I have been reading a presentation by Loffler et al. (2011) given at the TeraGrid 11 conference in Salt Lake City on a Graduate Course taught at Louisiana State University during Fall 2010. The course aimed to teach high-performance computing techniques, and used the TeraGrid as an integral part of the class. You may download the talk here: Using the TeraGrid to Teach Scientific Computing-1
The class covered basic skills, including Numerical Methods, Vector Algebra, Basic Visualization, and Best Programming and Software Engineering practices. These skills are used in studying Networks and Data, Simulations & Application Frameworks, Scientific Visualization and Distributed Scientific Computing.

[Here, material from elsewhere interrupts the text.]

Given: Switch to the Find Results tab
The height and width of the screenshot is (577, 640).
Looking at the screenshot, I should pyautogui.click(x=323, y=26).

Students were given hands-on experience at running simulation codes on the TeraGrid, including codes to model black holes, predict the effects of hurricanes and optimize oil and gas production from underground reservoirs. Here is a summary of what was taught on simulations, taken verbatim from the talk:
“Coverage:
- What is a simulation?
- Example of an initial value problem
- Typical work-flows on supercomputers, especially TeraGrid, such as batch processing, computing time allocations and login procedures
- Usage of Cactus code: assemble, configure, build and execute across many cores within TeraGrid
- Follow Einstein Toolkit tutorial to use physics example code on TeraGrid
- Visualization of simulation results.”
This class is a very good example of the kind of class that I think needs to a mandatory part of graduate education in this era of “Big Data” astronomy.